TRY IT » Produce an exact transcript of all the records.
MATERIAL SHOWN section start
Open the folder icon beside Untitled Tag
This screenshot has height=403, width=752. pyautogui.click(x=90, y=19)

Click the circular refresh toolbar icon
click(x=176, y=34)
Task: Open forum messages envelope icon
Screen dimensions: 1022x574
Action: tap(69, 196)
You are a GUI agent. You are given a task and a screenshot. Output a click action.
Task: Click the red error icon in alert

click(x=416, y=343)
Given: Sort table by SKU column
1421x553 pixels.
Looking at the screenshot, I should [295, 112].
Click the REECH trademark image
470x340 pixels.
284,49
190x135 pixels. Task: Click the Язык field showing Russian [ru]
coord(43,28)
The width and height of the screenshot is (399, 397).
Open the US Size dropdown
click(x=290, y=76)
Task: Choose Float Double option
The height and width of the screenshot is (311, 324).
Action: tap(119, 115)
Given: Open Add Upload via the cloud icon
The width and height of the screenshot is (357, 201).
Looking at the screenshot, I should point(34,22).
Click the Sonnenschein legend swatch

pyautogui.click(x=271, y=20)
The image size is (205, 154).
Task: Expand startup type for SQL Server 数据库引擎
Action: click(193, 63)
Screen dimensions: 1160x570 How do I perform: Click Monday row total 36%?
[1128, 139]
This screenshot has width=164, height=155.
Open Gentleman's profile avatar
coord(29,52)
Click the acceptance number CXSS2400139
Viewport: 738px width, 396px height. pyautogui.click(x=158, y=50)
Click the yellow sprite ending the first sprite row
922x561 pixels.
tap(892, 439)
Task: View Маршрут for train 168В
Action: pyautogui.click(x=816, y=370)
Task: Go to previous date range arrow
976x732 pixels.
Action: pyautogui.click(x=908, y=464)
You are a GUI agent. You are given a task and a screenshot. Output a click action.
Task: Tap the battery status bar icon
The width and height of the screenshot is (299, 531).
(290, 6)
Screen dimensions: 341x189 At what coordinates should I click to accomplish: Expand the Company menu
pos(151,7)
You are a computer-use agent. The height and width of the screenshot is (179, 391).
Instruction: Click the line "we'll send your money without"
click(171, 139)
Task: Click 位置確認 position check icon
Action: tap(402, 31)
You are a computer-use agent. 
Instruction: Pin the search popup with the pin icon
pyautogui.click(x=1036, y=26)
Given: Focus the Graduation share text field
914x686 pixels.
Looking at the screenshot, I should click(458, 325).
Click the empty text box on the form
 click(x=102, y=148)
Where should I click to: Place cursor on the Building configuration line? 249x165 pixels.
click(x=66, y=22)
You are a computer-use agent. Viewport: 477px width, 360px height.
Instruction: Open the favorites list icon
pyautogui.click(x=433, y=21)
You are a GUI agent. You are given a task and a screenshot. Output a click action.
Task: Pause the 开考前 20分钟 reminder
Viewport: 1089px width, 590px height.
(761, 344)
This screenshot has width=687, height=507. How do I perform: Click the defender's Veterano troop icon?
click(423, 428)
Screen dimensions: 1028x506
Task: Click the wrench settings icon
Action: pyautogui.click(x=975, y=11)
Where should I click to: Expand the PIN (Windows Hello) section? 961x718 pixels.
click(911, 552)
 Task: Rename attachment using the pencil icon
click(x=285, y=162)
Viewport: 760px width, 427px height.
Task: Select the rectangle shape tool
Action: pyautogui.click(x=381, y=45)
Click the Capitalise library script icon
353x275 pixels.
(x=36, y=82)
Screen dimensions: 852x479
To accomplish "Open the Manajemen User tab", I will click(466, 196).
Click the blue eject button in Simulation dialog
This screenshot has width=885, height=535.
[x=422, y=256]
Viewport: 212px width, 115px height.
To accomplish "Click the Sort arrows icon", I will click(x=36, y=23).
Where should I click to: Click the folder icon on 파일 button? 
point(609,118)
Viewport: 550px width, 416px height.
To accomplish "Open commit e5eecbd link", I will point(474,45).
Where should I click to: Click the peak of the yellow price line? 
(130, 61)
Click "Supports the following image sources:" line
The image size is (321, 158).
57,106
MATERIAL SHOWN section end
EXERCISE OUTPUT »
Open the folder icon beside Untitled Tag
This screenshot has height=403, width=752. pyautogui.click(x=90, y=19)

Click the circular refresh toolbar icon
click(x=176, y=34)
Task: Open forum messages envelope icon
Screen dimensions: 1022x574
Action: tap(69, 196)
You are a GUI agent. You are given a task and a screenshot. Output a click action.
Task: Click the red error icon in alert

click(x=416, y=343)
Given: Sort table by SKU column
1421x553 pixels.
Looking at the screenshot, I should [295, 112].
Click the REECH trademark image
470x340 pixels.
284,49
190x135 pixels. Task: Click the Язык field showing Russian [ru]
coord(43,28)
The width and height of the screenshot is (399, 397).
Open the US Size dropdown
click(x=290, y=76)
Task: Choose Float Double option
The height and width of the screenshot is (311, 324).
Action: tap(119, 115)
Given: Open Add Upload via the cloud icon
The width and height of the screenshot is (357, 201).
Looking at the screenshot, I should point(34,22).
Click the Sonnenschein legend swatch

pyautogui.click(x=271, y=20)
The image size is (205, 154).
Task: Expand startup type for SQL Server 数据库引擎
Action: click(193, 63)
Screen dimensions: 1160x570 How do I perform: Click Monday row total 36%?
[1128, 139]
This screenshot has width=164, height=155.
Open Gentleman's profile avatar
coord(29,52)
Click the acceptance number CXSS2400139
Viewport: 738px width, 396px height. pyautogui.click(x=158, y=50)
Click the yellow sprite ending the first sprite row
922x561 pixels.
tap(892, 439)
Task: View Маршрут for train 168В
Action: pyautogui.click(x=816, y=370)
Task: Go to previous date range arrow
976x732 pixels.
Action: pyautogui.click(x=908, y=464)
You are a GUI agent. You are given a task and a screenshot. Output a click action.
Task: Tap the battery status bar icon
The width and height of the screenshot is (299, 531).
(290, 6)
Screen dimensions: 341x189 At what coordinates should I click to accomplish: Expand the Company menu
pos(151,7)
You are a computer-use agent. The height and width of the screenshot is (179, 391).
Instruction: Click the line "we'll send your money without"
click(171, 139)
Task: Click 位置確認 position check icon
Action: tap(402, 31)
You are a computer-use agent. 
Instruction: Pin the search popup with the pin icon
pyautogui.click(x=1036, y=26)
Given: Focus the Graduation share text field
914x686 pixels.
Looking at the screenshot, I should click(458, 325).
Click the empty text box on the form
 click(x=102, y=148)
Where should I click to: Place cursor on the Building configuration line? 249x165 pixels.
click(x=66, y=22)
You are a computer-use agent. Viewport: 477px width, 360px height.
Instruction: Open the favorites list icon
pyautogui.click(x=433, y=21)
You are a GUI agent. You are given a task and a screenshot. Output a click action.
Task: Pause the 开考前 20分钟 reminder
Viewport: 1089px width, 590px height.
(761, 344)
This screenshot has width=687, height=507. How do I perform: Click the defender's Veterano troop icon?
click(423, 428)
Screen dimensions: 1028x506
Task: Click the wrench settings icon
Action: pyautogui.click(x=975, y=11)
Where should I click to: Expand the PIN (Windows Hello) section? 961x718 pixels.
click(911, 552)
 Task: Rename attachment using the pencil icon
click(x=285, y=162)
Viewport: 760px width, 427px height.
Task: Select the rectangle shape tool
Action: pyautogui.click(x=381, y=45)
Click the Capitalise library script icon
353x275 pixels.
(x=36, y=82)
Screen dimensions: 852x479
To accomplish "Open the Manajemen User tab", I will click(466, 196).
Click the blue eject button in Simulation dialog
This screenshot has width=885, height=535.
[x=422, y=256]
Viewport: 212px width, 115px height.
To accomplish "Click the Sort arrows icon", I will click(x=36, y=23).
Where should I click to: Click the folder icon on 파일 button? 
point(609,118)
Viewport: 550px width, 416px height.
To accomplish "Open commit e5eecbd link", I will point(474,45).
Where should I click to: Click the peak of the yellow price line? 
(130, 61)
Click "Supports the following image sources:" line
The image size is (321, 158).
57,106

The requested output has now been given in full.